Create an interactive bulletin board
While you may have a bulletin board in a physical classroom, this might not be of much use to parents – or even students during remote learning. By taking a photo of your board and adding in ThingLink interactivity, it can bring it to life, virtually.
Got a theme for the week? Link to websites that give greater depth of information. Want to get parents involved? Add a Twitter bird image and create a link to the account you'll use to get them socially involved. Place important dates for a journal on here with links to create an entry at a click on their device.
The great thing here is the ability to attach voice notes, making the visual board come to audible life – and creating a more personal connection between teacher and student and family.
Give a book talk
By laying out an image with a selection of books it's possible to give a book talk on each one, as the student can selects the link for each – all within that single image.
This could be a shot such as the above image, or you could lay out books in the real world and take the photo that way. Either choice means you can add voice annotations to the books but also links, perhaps off to additional reading on the subject.
Set a task in which students are asked to use ThingLink to generate a profile about themselves. You can do this by setting one up yourself, which shows more about you, as an example.

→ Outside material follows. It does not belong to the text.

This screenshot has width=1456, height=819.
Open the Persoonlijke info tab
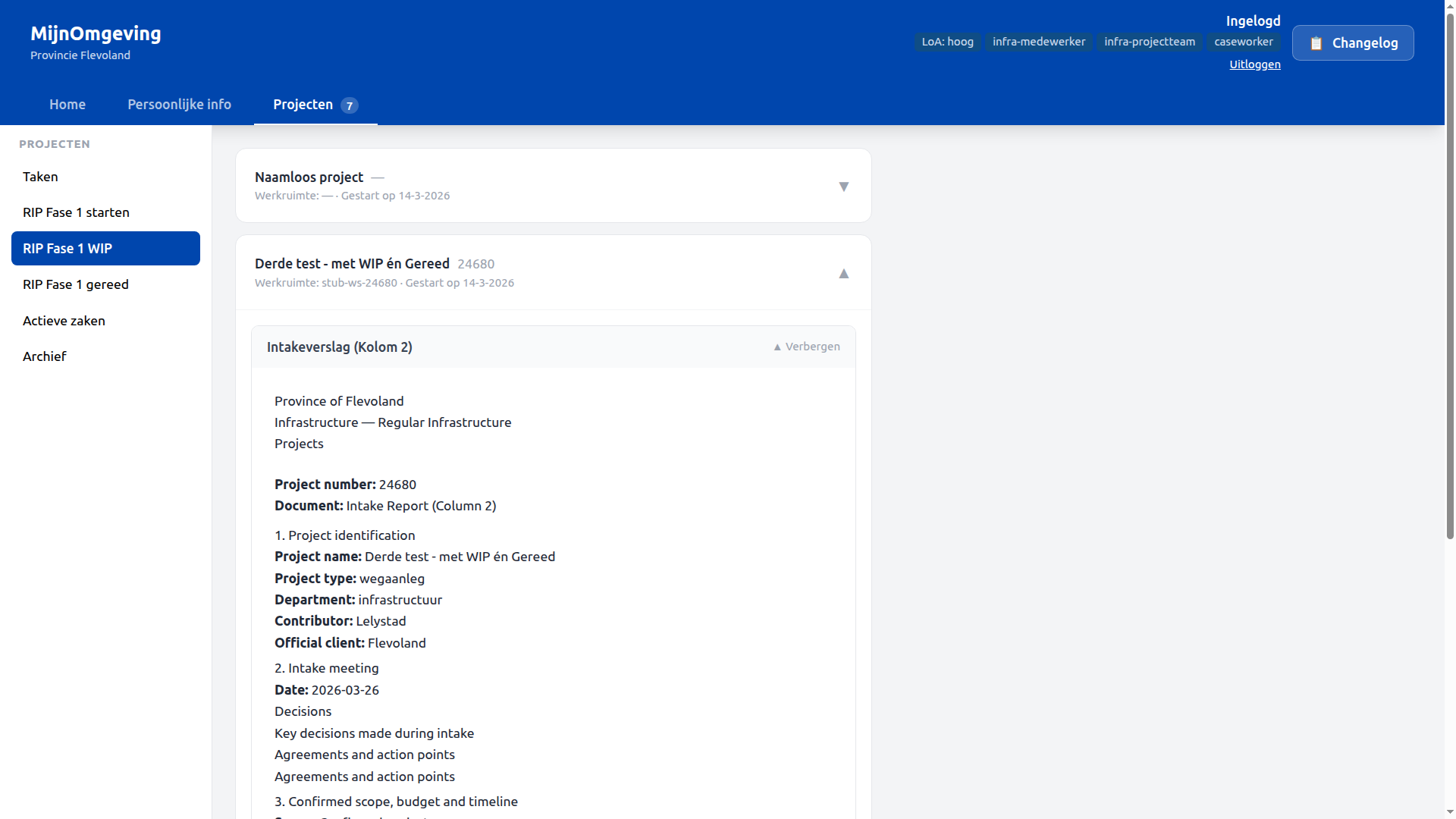[x=179, y=104]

Collate images that connect to your life, either with real-world items in a photo or as a digital layout. Then using tags, add more in-depth information, such as with audio recordings to explain a concert ticket or a video to show a band you saw, for example.
Use a Wordle
Use a Wordle image to create a selection of talking points that suit your subject, be it a book, a science project, art, geography, or something else. Getting all the words in one place makes for easy to share content, and then give it the ThingLink treatment and have each word, or certain ones, be interactive.

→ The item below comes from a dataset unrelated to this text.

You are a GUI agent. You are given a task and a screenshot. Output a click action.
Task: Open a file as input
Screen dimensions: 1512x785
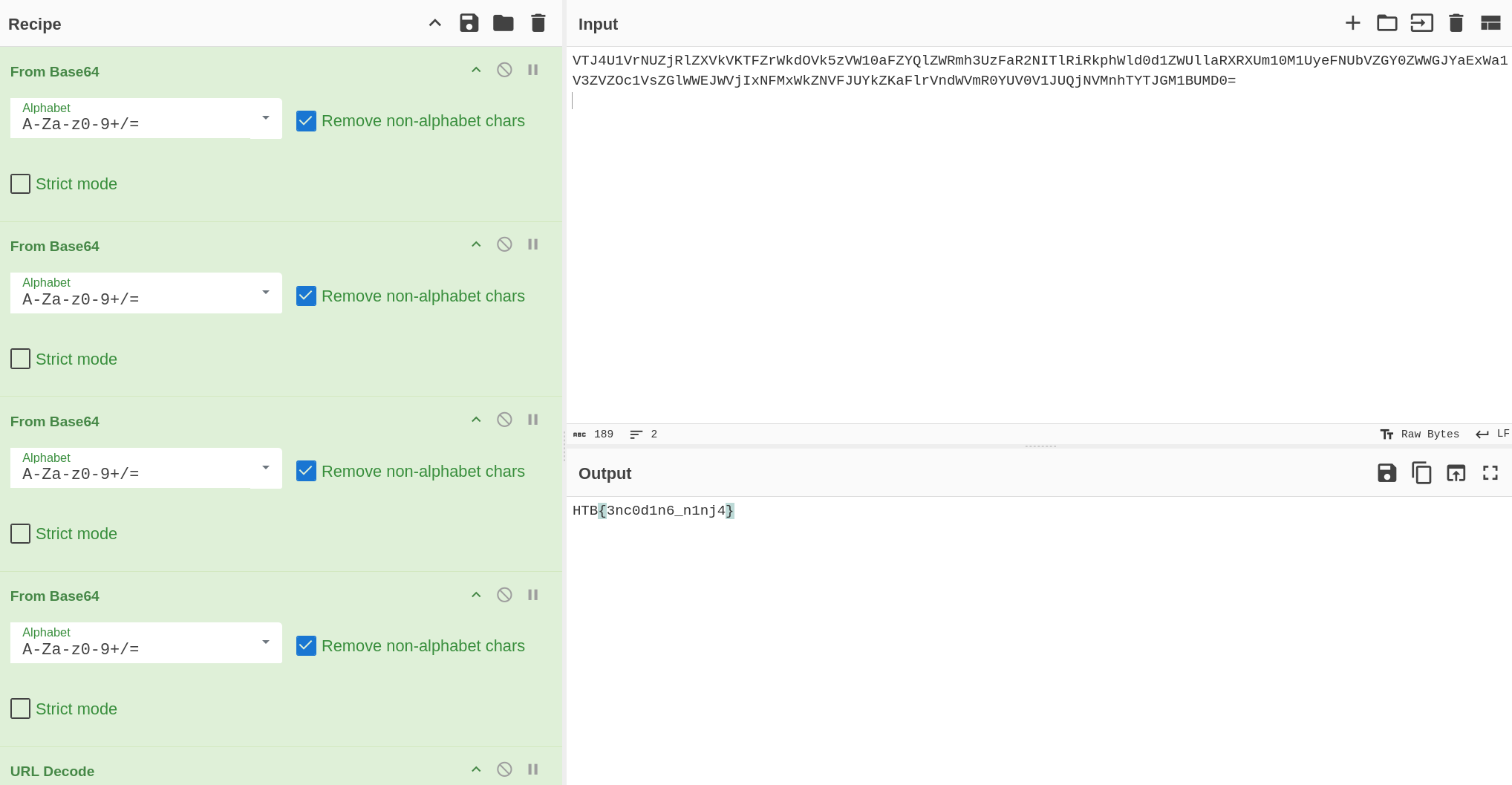pos(1386,23)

This can be adding voice notes with more information or perhaps an image to go with a certain word that shows what it is.
Create a quiz
Image-based quizzes are a great way to get students thinking while keeping them engaged with visually stimulating content. Either have multiple questions pop up on a single image, or have lots of images with a question on each.

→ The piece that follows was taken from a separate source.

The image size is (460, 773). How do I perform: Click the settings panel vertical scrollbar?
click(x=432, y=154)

For example, you could have a painting and ask who the artist is, what the subject is, and what the location is. Or have the image of a fire and ask why the color is different at a certain point. Or perhaps use a map and have names blanked out and ask where certain places are.
ThingLink is a great way to use images that are powerful to help gain attention while linking to learning. Perhaps teach war poetry using conflict images and annotate with various points including audio of poems being read, links to websites on war poetry, links to poems themselves, techniques, and more.
Using audio, such as music that comes from a poem, or even uses poetry in its songs, is a great way to add texture to an image.